Dear Dr. Don,
Should I invest $100,000 in an immediate fixed-rate joint-life annuity at 5.6 percent or a five-year CD at 2.46 percent? The income is needed every month.
— Michael Monetary
Well, it’s likely you will get a whole lot more in monthly income out of the annuity than you will out of the certificate of deposit. Ask yourself, “How much income do I need from the investment, and how important is it for me to get my principal back?” A $100,000 five-year CD at 2.46 percent will throw off about $205 per month, but you get your $100,000 back when the CD matures.
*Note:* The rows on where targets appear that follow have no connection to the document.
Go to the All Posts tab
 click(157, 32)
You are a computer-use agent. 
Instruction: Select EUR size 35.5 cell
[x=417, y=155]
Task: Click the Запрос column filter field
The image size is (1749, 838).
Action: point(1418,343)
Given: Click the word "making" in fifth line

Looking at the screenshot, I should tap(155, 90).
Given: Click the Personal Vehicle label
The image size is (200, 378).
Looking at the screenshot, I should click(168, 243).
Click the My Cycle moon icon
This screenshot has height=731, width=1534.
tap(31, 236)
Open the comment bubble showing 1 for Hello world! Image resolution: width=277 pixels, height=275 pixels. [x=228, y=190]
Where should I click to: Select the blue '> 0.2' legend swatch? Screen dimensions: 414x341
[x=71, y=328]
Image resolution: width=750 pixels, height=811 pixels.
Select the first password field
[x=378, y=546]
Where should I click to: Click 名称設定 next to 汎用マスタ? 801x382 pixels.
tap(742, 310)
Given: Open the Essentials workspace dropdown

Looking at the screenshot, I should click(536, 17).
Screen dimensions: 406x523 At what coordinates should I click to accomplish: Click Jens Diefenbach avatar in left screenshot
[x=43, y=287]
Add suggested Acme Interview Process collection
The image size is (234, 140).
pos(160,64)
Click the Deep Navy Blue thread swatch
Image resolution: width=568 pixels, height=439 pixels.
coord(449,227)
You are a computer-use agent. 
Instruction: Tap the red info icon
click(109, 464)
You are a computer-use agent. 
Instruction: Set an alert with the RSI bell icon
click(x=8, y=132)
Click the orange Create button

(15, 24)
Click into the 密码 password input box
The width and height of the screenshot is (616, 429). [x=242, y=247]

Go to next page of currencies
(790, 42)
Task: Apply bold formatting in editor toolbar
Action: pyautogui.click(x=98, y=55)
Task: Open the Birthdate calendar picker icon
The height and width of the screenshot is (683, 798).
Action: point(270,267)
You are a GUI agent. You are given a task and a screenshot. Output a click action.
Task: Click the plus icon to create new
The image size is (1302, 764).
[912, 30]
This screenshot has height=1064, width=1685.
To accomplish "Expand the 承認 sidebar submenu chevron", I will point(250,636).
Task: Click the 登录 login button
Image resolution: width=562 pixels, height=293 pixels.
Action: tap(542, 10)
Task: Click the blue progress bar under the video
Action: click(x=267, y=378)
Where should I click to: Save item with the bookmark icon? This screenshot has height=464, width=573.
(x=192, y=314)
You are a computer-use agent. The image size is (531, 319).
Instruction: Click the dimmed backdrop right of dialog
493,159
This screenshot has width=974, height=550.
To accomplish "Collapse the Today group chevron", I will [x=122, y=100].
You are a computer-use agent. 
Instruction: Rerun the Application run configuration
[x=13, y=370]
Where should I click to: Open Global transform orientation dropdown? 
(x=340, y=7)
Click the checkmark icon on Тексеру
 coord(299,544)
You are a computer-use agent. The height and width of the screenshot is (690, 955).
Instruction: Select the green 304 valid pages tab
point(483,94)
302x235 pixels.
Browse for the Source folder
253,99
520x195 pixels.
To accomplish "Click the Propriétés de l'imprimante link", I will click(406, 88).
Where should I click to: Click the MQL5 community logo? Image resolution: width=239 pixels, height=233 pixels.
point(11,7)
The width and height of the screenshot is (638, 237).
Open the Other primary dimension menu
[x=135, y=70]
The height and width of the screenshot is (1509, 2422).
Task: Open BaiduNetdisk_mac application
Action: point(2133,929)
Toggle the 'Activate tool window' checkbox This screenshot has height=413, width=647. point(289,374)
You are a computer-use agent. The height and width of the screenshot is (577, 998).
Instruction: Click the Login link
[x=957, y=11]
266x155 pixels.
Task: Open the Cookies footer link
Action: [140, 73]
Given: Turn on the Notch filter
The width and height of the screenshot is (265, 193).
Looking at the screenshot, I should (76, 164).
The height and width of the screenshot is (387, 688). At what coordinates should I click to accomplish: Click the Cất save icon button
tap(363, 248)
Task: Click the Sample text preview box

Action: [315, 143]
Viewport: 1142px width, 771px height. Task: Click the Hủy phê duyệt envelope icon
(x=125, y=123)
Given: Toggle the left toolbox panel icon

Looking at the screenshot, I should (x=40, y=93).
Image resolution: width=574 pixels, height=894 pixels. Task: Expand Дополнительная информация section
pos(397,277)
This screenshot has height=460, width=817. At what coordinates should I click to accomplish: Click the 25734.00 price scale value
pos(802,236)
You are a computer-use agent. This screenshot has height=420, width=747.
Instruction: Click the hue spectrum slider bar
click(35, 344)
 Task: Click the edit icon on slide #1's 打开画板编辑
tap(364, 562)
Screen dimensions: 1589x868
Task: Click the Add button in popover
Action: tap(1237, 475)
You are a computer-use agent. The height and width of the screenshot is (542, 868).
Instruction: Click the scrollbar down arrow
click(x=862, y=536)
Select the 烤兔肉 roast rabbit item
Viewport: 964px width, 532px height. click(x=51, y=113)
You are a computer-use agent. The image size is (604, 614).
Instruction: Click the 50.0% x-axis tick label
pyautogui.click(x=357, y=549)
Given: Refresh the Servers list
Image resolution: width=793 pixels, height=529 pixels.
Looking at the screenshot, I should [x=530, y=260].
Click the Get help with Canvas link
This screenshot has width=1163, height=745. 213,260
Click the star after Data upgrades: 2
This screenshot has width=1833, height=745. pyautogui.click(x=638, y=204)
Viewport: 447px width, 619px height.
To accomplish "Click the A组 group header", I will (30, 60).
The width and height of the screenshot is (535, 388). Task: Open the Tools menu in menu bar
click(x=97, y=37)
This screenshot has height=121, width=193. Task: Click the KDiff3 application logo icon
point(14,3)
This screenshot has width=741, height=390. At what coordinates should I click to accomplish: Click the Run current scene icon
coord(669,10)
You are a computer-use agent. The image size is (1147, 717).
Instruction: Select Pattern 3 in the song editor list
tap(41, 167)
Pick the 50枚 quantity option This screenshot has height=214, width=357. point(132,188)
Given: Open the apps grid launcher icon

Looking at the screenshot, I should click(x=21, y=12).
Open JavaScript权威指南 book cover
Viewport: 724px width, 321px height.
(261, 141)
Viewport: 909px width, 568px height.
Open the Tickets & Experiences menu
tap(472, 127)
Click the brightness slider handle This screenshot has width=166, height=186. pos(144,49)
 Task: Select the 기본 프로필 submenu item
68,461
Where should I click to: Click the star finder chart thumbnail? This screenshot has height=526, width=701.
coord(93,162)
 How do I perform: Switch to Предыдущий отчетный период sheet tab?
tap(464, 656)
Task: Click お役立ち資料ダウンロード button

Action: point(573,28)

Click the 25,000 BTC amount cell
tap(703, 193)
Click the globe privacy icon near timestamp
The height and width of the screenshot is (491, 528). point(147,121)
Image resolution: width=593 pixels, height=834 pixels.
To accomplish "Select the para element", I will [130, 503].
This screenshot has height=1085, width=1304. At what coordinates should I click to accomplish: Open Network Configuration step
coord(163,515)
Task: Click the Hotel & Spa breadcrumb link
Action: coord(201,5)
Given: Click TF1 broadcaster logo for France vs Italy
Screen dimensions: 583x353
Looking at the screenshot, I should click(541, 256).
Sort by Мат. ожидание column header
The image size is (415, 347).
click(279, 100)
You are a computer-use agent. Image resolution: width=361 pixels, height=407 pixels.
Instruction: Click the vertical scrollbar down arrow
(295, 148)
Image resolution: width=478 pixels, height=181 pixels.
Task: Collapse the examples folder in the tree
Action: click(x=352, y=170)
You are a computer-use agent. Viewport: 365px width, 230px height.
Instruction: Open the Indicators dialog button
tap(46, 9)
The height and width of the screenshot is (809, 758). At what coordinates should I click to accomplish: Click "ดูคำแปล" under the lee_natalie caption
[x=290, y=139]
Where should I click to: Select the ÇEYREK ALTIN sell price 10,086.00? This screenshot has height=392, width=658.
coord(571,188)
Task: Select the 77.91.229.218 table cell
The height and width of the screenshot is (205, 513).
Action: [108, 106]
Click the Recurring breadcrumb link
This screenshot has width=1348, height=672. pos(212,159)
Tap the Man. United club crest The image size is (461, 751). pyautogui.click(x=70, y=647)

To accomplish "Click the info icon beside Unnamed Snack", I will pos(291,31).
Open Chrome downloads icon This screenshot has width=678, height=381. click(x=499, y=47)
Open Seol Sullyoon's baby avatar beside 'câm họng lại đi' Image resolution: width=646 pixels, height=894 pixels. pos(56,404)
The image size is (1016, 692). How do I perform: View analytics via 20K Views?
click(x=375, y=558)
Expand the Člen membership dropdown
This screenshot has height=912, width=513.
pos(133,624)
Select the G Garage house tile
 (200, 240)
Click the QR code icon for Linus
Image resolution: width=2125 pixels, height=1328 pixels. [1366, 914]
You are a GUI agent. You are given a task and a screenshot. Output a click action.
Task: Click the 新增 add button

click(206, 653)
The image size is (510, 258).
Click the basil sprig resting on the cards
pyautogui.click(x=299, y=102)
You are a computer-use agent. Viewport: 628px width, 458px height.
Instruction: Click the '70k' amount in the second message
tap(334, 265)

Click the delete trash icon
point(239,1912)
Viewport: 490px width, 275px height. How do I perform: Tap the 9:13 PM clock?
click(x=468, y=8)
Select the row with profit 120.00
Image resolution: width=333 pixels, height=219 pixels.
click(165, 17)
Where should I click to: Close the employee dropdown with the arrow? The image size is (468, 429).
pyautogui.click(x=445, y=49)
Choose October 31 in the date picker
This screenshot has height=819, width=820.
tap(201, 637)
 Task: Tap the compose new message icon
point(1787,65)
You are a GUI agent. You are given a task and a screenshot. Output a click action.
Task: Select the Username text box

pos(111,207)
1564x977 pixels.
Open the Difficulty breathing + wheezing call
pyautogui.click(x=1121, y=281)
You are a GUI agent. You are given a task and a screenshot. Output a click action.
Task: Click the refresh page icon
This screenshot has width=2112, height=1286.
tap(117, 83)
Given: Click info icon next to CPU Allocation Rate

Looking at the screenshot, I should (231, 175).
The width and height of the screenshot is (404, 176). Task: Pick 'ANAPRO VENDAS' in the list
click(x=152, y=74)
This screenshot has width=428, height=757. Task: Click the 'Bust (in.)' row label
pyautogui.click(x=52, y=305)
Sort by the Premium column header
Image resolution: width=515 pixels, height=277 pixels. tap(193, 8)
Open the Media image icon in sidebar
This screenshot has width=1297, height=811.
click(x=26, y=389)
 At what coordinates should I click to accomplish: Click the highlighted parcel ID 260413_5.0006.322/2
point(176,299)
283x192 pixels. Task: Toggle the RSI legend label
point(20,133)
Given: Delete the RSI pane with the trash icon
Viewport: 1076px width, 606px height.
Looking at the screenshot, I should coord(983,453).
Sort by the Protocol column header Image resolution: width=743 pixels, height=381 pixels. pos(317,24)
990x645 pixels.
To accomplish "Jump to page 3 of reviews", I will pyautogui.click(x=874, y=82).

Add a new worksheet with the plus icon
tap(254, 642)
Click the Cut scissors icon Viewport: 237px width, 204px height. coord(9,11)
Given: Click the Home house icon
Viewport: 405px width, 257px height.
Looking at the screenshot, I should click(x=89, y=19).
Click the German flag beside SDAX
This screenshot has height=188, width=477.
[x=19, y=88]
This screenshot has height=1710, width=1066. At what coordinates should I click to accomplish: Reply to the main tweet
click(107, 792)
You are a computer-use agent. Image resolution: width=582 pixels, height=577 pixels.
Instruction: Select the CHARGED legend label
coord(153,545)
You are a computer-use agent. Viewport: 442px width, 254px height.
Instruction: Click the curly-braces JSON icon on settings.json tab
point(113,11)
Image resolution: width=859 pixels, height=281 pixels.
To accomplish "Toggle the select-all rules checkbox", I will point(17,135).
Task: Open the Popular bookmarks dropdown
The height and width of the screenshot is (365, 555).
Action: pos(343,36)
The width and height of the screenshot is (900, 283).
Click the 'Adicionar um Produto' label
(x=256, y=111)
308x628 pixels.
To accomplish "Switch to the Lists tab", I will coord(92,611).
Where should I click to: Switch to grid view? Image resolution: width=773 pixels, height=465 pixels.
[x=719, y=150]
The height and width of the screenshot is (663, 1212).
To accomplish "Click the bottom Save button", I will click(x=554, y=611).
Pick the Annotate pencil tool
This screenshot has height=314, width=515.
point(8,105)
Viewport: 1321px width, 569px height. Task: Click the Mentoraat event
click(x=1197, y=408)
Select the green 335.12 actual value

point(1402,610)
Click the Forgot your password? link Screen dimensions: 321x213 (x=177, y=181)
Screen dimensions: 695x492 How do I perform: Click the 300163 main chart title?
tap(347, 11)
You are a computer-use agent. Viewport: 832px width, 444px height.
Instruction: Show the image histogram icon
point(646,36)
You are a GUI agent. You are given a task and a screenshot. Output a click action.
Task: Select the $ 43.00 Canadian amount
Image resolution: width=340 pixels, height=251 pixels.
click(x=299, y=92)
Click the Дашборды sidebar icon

How much monthly income the annuity pays depends on the joint life expectancy of the annuity holders, but that income is guaranteed for your lifetime. I input a scenario, assuming a husband and wife who are 65, into an immediate annuities calculator, and it resulted in a monthly income of $513 per month for a joint life annuity with no payments to a beneficiary. That monthly payment represents interest income and the return of principal over time.
Your annuity quote would vary from that number based on your joint life expectancy and the interest rate the insurance company used in developing the quote, which you state is 5.6 percent — an attractive rate in today’s low-interest environment.
Fixed-income annuities are best for people who are concerned about outliving their income. The downside is you are committing the money to the investment. Changing your mind is a very expensive proposition. Annuity surrender charges can be as high as 8 percent if you change your mind in the first year. The surrender charges decrease over time, but it’s always better to take your time deciding on an annuity than it is to spend your time regretting the decision.